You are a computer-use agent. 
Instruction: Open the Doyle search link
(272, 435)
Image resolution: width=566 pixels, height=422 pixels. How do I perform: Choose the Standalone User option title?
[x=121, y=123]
⁂
- [TASK]:
Give all the entries again exactly; leave none out.

- [REPLY TO THE EXERCISE]:
You are a computer-use agent. 
Instruction: Open the Doyle search link
(272, 435)
Image resolution: width=566 pixels, height=422 pixels. How do I perform: Choose the Standalone User option title?
[x=121, y=123]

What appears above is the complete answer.